Los datos confirman que el Barcelona se desploma sin el brasileño
El análisis del ‘big data’ arroja una conclusión irrefutable: el FC Barcelona es un equipo mucho más vulnerable cuando Raphinha no figura en el once. La reciente derrota en el Metropolitano, sufrida sin el extremo de Porto Alegre, evidencia una tendencia que se repite esta temporada, donde los seis tropiezos azulgranas han coincidido con su ausencia o baja forma. La influencia del ex del Leeds United trasciende el ataque; con él en el verde, la capacidad goleadora aumenta de 2,33 a 2,82 tantos por encuentro, pero el impacto real se siente en la retaguardia. Sin su intensidad, el conjunto catalán encaja más del doble de goles, pasando de recibir 0,77 a 1,8 por partido, lo que demuestra que su regreso ante el Girona es vital para las aspiraciones ligueras.
La aportación del atacante carioca destaca especialmente en el «trabajo sucio» y la presión tras pérdida, facetas donde el Barça mejora notablemente sus registros de recuperación y duelos ganados.
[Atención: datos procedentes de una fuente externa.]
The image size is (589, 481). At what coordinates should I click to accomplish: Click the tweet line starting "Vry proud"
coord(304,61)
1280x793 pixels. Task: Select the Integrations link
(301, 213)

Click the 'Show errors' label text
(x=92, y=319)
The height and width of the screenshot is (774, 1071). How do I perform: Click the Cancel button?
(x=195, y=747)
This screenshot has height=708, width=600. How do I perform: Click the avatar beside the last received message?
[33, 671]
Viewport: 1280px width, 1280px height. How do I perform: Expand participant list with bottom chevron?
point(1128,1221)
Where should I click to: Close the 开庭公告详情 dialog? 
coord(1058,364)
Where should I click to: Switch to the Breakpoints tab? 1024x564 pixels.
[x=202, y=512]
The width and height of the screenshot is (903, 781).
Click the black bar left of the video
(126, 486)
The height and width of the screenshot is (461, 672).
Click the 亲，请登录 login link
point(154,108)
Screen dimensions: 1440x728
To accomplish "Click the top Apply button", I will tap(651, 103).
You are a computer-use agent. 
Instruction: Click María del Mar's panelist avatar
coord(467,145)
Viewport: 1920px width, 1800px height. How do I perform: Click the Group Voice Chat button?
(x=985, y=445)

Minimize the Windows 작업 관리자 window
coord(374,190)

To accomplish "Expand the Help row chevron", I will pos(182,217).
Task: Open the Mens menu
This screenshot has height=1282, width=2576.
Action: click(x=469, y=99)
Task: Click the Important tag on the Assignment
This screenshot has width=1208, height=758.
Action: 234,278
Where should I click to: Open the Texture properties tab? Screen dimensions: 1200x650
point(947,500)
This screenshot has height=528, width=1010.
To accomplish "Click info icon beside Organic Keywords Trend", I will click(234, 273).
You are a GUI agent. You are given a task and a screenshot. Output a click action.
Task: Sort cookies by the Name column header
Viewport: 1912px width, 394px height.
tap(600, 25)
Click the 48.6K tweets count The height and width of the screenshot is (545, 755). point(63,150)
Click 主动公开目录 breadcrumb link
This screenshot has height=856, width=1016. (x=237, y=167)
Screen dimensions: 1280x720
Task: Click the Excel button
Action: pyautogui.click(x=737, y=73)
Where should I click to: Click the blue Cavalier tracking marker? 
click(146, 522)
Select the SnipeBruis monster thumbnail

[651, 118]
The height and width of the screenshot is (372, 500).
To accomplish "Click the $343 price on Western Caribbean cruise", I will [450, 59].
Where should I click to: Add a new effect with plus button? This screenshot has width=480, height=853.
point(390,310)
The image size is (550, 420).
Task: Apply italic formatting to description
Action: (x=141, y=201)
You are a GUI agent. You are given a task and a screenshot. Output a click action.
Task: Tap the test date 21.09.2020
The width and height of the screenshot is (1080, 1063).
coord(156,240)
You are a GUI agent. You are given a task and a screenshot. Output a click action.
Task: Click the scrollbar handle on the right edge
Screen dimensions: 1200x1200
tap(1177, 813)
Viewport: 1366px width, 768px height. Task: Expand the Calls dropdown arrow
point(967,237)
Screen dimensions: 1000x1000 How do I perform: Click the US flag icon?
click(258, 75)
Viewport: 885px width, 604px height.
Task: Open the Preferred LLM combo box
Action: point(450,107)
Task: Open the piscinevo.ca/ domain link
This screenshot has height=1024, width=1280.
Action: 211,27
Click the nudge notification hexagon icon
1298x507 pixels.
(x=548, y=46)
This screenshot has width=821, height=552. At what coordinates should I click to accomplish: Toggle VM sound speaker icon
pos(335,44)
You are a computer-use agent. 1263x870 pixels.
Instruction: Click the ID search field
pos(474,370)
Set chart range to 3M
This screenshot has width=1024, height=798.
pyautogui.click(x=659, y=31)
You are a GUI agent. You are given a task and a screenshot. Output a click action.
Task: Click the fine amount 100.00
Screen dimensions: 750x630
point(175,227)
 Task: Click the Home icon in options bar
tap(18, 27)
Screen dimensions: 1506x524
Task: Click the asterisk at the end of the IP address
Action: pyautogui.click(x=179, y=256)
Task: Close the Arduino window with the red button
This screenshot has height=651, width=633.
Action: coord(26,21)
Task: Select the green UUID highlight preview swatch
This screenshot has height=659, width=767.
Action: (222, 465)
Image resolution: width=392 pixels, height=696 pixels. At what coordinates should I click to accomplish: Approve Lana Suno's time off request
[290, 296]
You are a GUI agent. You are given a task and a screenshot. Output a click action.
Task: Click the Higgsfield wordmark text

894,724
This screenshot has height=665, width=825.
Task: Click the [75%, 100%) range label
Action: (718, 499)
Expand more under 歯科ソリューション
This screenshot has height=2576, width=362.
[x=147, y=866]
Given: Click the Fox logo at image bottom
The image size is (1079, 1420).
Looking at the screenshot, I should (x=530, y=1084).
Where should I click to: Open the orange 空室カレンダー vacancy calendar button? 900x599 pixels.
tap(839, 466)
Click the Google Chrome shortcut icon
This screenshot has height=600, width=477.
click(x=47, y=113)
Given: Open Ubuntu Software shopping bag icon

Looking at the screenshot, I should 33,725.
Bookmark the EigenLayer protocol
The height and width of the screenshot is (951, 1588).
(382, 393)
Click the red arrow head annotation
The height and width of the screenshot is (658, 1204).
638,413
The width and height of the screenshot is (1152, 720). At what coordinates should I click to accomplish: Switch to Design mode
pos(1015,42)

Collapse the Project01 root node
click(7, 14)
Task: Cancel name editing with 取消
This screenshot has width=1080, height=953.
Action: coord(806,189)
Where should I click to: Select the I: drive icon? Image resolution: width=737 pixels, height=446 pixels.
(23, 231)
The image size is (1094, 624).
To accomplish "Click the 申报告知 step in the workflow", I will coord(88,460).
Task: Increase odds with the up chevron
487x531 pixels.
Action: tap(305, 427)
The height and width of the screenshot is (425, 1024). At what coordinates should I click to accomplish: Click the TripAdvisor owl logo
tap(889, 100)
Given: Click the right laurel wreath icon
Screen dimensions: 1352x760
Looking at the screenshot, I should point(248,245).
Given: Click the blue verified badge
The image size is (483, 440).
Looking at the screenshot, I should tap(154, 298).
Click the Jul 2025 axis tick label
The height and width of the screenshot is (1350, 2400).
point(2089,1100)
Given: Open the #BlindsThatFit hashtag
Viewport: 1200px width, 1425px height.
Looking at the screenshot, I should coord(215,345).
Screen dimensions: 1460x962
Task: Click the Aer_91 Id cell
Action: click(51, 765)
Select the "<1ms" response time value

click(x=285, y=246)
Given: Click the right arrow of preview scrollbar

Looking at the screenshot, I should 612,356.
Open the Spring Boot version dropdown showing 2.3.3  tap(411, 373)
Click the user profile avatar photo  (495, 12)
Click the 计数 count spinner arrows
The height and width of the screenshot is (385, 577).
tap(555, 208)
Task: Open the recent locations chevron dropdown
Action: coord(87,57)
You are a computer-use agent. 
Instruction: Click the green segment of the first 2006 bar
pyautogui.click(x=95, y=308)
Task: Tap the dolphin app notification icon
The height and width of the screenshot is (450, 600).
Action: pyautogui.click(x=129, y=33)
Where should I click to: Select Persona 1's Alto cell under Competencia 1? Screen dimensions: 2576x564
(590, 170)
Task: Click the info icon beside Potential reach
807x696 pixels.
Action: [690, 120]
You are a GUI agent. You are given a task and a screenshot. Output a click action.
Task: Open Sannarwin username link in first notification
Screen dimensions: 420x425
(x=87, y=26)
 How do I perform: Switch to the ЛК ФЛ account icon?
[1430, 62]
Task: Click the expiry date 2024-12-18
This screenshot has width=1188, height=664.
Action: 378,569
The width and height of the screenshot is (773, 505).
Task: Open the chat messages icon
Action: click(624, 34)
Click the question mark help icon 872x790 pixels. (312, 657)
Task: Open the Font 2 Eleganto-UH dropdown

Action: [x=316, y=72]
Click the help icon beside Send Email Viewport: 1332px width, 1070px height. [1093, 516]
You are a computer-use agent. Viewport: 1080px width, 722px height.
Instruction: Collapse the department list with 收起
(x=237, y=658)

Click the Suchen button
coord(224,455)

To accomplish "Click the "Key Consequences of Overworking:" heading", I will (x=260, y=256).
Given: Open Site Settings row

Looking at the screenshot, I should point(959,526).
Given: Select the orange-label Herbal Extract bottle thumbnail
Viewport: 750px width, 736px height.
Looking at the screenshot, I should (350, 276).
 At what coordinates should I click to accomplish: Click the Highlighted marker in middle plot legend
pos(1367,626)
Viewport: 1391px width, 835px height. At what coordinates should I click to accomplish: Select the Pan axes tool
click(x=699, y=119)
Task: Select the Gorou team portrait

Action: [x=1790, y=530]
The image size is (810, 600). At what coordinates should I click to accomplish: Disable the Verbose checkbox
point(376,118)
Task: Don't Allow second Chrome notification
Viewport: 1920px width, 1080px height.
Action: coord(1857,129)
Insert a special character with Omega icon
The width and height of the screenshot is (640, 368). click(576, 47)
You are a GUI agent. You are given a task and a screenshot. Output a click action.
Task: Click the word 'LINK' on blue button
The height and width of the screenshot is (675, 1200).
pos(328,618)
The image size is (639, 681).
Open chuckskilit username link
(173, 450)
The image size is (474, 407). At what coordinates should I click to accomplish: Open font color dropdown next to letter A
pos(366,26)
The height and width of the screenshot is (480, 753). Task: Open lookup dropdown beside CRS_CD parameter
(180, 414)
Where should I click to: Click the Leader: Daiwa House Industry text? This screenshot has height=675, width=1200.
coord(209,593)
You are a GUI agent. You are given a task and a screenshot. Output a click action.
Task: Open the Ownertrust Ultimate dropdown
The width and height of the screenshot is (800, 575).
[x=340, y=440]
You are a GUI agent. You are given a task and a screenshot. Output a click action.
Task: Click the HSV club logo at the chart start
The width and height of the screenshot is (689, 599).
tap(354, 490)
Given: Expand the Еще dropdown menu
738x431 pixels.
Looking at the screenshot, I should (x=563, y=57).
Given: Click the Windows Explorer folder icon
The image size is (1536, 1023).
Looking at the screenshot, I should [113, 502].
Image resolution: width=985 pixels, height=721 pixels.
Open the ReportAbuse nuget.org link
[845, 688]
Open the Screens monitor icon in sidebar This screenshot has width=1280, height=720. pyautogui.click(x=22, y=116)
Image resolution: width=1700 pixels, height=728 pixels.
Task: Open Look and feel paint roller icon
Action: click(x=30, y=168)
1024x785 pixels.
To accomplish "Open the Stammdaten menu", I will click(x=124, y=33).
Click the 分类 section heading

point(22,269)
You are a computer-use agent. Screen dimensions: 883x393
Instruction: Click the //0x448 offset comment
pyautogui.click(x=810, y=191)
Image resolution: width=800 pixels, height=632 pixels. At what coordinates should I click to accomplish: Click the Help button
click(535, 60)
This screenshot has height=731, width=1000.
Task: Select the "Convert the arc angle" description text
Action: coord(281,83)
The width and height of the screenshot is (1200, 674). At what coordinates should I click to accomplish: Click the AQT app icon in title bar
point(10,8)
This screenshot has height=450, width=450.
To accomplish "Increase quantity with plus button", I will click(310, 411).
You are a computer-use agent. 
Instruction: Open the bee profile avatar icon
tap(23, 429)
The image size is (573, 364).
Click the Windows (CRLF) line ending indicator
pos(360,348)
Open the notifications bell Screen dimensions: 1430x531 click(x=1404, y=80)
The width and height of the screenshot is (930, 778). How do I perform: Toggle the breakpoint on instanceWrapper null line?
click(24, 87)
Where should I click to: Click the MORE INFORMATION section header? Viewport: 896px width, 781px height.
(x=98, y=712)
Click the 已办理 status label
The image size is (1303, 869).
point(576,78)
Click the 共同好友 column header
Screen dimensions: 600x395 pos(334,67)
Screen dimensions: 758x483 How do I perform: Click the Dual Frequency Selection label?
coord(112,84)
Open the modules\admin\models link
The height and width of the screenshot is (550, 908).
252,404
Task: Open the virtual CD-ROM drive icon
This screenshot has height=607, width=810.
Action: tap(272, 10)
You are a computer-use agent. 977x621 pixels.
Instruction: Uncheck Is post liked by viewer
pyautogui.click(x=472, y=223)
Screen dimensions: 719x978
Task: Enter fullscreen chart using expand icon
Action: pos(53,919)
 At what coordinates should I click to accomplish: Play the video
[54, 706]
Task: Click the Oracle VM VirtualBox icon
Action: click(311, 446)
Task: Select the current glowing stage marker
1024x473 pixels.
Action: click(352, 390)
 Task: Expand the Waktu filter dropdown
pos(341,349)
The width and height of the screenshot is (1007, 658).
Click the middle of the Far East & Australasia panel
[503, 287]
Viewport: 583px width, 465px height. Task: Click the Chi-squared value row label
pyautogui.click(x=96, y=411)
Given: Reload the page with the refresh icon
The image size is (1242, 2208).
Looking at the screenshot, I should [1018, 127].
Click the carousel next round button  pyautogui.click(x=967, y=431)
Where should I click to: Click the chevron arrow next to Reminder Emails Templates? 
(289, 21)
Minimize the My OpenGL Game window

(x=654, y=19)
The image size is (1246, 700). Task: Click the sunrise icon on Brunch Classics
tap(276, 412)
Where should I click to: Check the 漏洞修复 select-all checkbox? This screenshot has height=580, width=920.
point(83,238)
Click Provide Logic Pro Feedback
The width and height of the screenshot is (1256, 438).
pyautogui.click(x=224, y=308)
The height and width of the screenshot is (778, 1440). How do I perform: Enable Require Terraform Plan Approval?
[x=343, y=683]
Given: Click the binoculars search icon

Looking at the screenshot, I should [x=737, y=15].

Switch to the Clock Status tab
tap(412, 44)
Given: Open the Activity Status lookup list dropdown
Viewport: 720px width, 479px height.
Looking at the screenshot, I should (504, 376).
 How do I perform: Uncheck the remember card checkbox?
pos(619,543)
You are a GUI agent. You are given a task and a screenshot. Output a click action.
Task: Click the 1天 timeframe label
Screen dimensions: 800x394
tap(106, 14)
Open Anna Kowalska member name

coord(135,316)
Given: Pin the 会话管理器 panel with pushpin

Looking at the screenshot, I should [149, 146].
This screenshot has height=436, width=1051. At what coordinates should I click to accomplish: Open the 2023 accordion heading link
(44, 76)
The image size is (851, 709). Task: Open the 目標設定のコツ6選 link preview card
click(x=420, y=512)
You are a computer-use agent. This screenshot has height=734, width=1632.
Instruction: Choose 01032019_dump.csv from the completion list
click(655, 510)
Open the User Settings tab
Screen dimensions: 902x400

Las estadísticas reflejan que, con Raphinha sobre el césped, las interceptaciones crecen y los rivales encuentran muchas menos facilidades para rematar a portería, reduciendo la efectividad del oponente del 79% a un escaso 59%. Hansi Flick recupera así a su pieza más equilibrada, un futbolista que garantiza un bloque compacto y que permite al líder recuperar la solvencia defensiva extraviada. Tras superar sus problemas físicos, el brasileño se postula como el factor diferencial para encarar el tramo decisivo de la Champions y la Copa con plenas garantías de éxito.